These 2-ingredient bagels are my go-to when I want something satisfying and homemade without waiting hours for dough to rise. No yeast, no proofing, no boiling. Just two ingredients and a few minutes of mixing and shaping.
The magic? A mix of Greek yogurt and flour— that’s it! I like to use full-fat Greek yogurt because it makes the dough richer, softer, and less dry than the usual nonfat version you see all over the internet. The texture is somewhere between a soft bagel and a biscuit.
Ingredients (Makes 4 bagels)
For the Dough:
- 1 cup (120g) self-rising flour**
- 240g (1 cup) full-fat Greek yogurt
** if you don’t have self rising flour:
- 120g (1 cup) all-purpose flour
- 1 ½ tsp (6g) baking powder
- ¼ tsp (1g) salt
Egg Wash:
• 1 egg yolk + 1 tsp water (for shine and better topping stick)
Toppings Ideas
- Everything bagel
- Jalapeño cheddar
- Sea salt + rosemary
- Sesame seeds
Instructions
1. Make the self-rising flour if you dont’t have some. In a medium bowl, whisk together the flour, baking powder, and salt.
2. Add the Greek yogurt and mix with a spatula or fork until a rough, shaggy dough forms. If it looks a little dry, use your hands to finish bringing it together.

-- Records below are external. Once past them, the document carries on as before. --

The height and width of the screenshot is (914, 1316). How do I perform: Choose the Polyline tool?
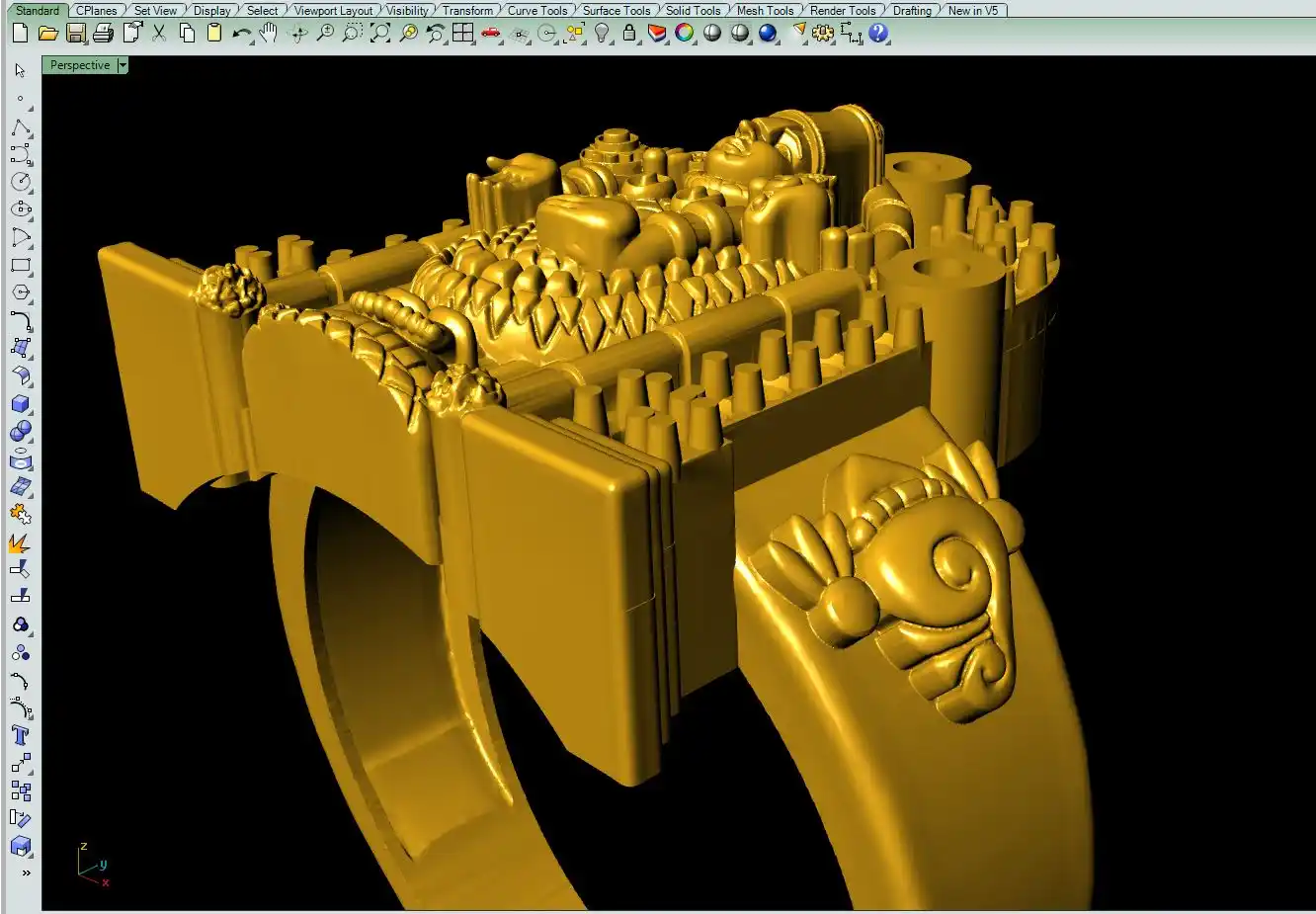click(x=21, y=128)
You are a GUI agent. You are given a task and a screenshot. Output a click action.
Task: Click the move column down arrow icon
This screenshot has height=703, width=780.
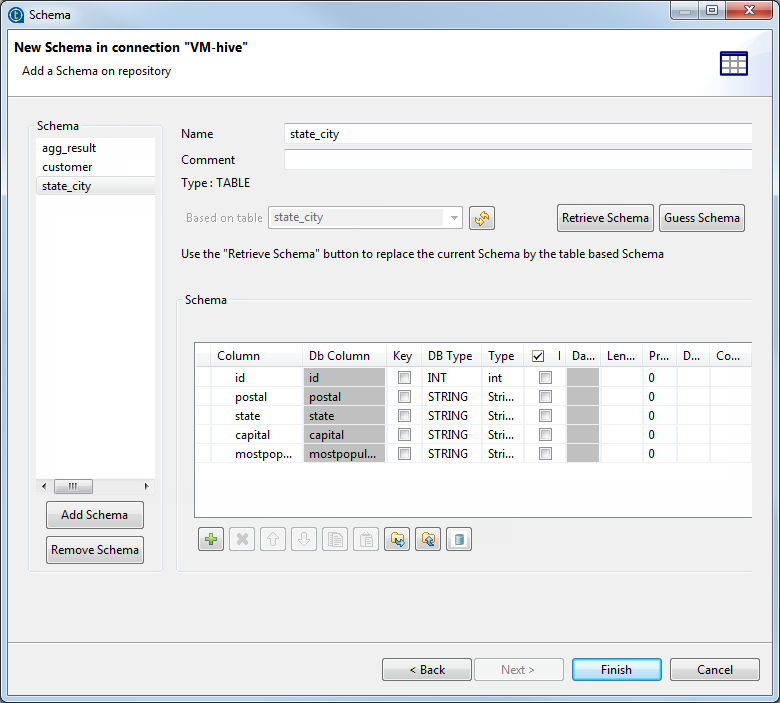point(304,540)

Note: Dough should be soft and slightly tacky. Add a bit more flour if it’s too sticky, or a spoonful more yogurt if dry.
3. Transfer the dough to a lightly floured surface. Knead gently for 2-3 minutes, just until smooth and uniform.
4. Divide the dough into 4 equal portions (~90g each). Roll each into a rope, about 6-7 inches long, and form into a ring, pinching the ends together to seal. Or simply poke a hole in the middle and stretch it out.
5. Place shaped bagels on a parchment-lined baking sheet. Brush with egg wash (if using) and add your toppings of choice-press gently so they stick.
6. Preheat oven to 375°F (190°C). Bake for 20-25 minutes, or until golden and puffed.
For extra color, broil for 1-2 minutes at the end but keep a close eye to avoid burning!
7. Let them cool for 5-10 minutes before slicing otherwise they will be gummy.
Storage
Store leftovers in an airtight container at room temp for up to 2 days. To reheat: toast or pop in a hot oven for a few minutes. Freeze sliced bagels in a zip-top bag for up to 1 month. Toast straight from frozen!